[INPUT — start]

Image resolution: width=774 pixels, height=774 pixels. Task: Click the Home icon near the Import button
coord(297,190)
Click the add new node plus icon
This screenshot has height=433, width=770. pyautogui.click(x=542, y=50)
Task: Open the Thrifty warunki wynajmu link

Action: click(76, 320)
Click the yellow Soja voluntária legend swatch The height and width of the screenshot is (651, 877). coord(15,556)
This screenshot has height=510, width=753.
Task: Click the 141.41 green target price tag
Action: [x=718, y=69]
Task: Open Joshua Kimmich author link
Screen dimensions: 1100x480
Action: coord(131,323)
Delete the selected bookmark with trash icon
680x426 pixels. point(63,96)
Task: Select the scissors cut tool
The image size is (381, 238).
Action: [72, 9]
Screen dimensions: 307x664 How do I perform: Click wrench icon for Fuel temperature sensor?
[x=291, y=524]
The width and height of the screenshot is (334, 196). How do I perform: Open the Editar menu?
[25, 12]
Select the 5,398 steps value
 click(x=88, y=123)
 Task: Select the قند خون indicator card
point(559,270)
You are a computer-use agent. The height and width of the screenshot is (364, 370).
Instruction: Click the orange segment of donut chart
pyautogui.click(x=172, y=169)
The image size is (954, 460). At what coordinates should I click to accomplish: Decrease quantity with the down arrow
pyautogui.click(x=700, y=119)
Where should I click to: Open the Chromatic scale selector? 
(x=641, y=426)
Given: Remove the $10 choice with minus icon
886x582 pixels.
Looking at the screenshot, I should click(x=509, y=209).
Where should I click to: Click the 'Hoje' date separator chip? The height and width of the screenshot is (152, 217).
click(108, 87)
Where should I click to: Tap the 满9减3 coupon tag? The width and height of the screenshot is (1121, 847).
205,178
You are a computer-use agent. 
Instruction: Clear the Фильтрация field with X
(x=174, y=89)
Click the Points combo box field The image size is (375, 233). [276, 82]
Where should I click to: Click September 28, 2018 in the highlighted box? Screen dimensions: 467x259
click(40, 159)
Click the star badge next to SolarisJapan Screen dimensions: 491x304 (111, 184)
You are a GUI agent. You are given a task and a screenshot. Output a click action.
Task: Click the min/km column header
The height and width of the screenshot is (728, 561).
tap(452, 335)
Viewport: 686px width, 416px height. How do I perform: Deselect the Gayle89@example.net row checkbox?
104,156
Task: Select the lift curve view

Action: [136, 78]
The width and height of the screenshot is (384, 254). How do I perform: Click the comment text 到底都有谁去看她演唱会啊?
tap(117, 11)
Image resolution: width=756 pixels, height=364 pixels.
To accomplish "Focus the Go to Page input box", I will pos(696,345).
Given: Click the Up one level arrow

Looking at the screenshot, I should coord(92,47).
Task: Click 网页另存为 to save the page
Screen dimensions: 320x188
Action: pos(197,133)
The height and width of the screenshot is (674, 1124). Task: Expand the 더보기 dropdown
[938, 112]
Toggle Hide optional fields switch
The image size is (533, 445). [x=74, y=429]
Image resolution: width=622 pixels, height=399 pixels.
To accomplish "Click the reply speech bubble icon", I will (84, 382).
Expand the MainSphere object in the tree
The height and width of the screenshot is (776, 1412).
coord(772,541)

[INPUT — finish]

WORK ITEM
Your task is to repeat the entries exactly.

SOLUTION
Image resolution: width=774 pixels, height=774 pixels. Task: Click the Home icon near the Import button
coord(297,190)
Click the add new node plus icon
This screenshot has height=433, width=770. pyautogui.click(x=542, y=50)
Task: Open the Thrifty warunki wynajmu link

Action: click(76, 320)
Click the yellow Soja voluntária legend swatch The height and width of the screenshot is (651, 877). coord(15,556)
This screenshot has height=510, width=753.
Task: Click the 141.41 green target price tag
Action: [x=718, y=69]
Task: Open Joshua Kimmich author link
Screen dimensions: 1100x480
Action: coord(131,323)
Delete the selected bookmark with trash icon
680x426 pixels. point(63,96)
Task: Select the scissors cut tool
The image size is (381, 238).
Action: [72, 9]
Screen dimensions: 307x664 How do I perform: Click wrench icon for Fuel temperature sensor?
[x=291, y=524]
The width and height of the screenshot is (334, 196). How do I perform: Open the Editar menu?
[25, 12]
Select the 5,398 steps value
 click(x=88, y=123)
 Task: Select the قند خون indicator card
point(559,270)
You are a computer-use agent. The height and width of the screenshot is (364, 370).
Instruction: Click the orange segment of donut chart
pyautogui.click(x=172, y=169)
The image size is (954, 460). At what coordinates should I click to accomplish: Decrease quantity with the down arrow
pyautogui.click(x=700, y=119)
Where should I click to: Open the Chromatic scale selector? 
(x=641, y=426)
Given: Remove the $10 choice with minus icon
886x582 pixels.
Looking at the screenshot, I should click(x=509, y=209).
Where should I click to: Click the 'Hoje' date separator chip? The height and width of the screenshot is (152, 217).
click(108, 87)
Where should I click to: Tap the 满9减3 coupon tag? The width and height of the screenshot is (1121, 847).
205,178
You are a computer-use agent. 
Instruction: Clear the Фильтрация field with X
(x=174, y=89)
Click the Points combo box field The image size is (375, 233). [276, 82]
Where should I click to: Click September 28, 2018 in the highlighted box? Screen dimensions: 467x259
click(40, 159)
Click the star badge next to SolarisJapan Screen dimensions: 491x304 (111, 184)
You are a GUI agent. You are given a task and a screenshot. Output a click action.
Task: Click the min/km column header
The height and width of the screenshot is (728, 561).
tap(452, 335)
Viewport: 686px width, 416px height. How do I perform: Deselect the Gayle89@example.net row checkbox?
104,156
Task: Select the lift curve view

Action: [136, 78]
The width and height of the screenshot is (384, 254). How do I perform: Click the comment text 到底都有谁去看她演唱会啊?
tap(117, 11)
Image resolution: width=756 pixels, height=364 pixels.
To accomplish "Focus the Go to Page input box", I will pos(696,345).
Given: Click the Up one level arrow

Looking at the screenshot, I should coord(92,47).
Task: Click 网页另存为 to save the page
Screen dimensions: 320x188
Action: pos(197,133)
The height and width of the screenshot is (674, 1124). Task: Expand the 더보기 dropdown
[938, 112]
Toggle Hide optional fields switch
The image size is (533, 445). [x=74, y=429]
Image resolution: width=622 pixels, height=399 pixels.
To accomplish "Click the reply speech bubble icon", I will (84, 382).
Expand the MainSphere object in the tree
The height and width of the screenshot is (776, 1412).
coord(772,541)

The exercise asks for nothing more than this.